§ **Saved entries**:
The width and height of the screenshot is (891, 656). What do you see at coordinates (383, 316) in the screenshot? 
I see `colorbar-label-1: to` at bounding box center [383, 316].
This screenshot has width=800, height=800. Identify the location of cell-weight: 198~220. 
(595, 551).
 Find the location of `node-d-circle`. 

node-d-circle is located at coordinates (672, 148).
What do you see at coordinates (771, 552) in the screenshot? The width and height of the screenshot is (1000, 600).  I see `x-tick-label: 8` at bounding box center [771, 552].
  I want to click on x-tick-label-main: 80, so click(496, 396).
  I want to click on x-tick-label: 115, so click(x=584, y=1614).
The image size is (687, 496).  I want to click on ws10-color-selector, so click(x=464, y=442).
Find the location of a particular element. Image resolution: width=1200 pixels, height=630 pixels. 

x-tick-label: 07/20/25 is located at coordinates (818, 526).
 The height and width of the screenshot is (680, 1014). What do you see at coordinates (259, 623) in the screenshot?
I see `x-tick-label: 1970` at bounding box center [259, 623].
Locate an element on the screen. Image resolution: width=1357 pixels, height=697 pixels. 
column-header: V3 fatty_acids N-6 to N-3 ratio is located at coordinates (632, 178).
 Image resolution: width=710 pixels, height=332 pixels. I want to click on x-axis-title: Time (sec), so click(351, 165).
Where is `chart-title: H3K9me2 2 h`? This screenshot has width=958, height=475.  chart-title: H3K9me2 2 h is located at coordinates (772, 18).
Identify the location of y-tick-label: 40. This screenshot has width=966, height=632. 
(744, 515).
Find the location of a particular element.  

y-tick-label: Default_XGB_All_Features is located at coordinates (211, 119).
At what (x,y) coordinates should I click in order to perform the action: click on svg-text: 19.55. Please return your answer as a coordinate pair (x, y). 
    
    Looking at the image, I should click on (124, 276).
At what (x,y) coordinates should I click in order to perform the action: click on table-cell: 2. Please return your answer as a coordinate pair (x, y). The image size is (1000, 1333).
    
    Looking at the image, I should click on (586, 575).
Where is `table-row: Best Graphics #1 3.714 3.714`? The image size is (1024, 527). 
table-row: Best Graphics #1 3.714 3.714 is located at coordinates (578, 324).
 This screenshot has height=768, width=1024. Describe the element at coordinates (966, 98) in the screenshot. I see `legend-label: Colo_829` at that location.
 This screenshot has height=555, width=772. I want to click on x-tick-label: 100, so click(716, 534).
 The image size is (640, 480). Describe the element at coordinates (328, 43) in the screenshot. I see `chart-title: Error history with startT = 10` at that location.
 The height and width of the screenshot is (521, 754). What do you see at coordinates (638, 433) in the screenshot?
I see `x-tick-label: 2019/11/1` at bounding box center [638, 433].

§ **About this exercise**: Copy word for word the part of the listing above that begins with the line containing "coordinates (772, 18)." and ends with the line containing "(744, 515).", including both of those lines.

§ **Task output**:
Where is `chart-title: H3K9me2 2 h`? This screenshot has width=958, height=475.  chart-title: H3K9me2 2 h is located at coordinates (772, 18).
Identify the location of y-tick-label: 40. This screenshot has width=966, height=632. 
(744, 515).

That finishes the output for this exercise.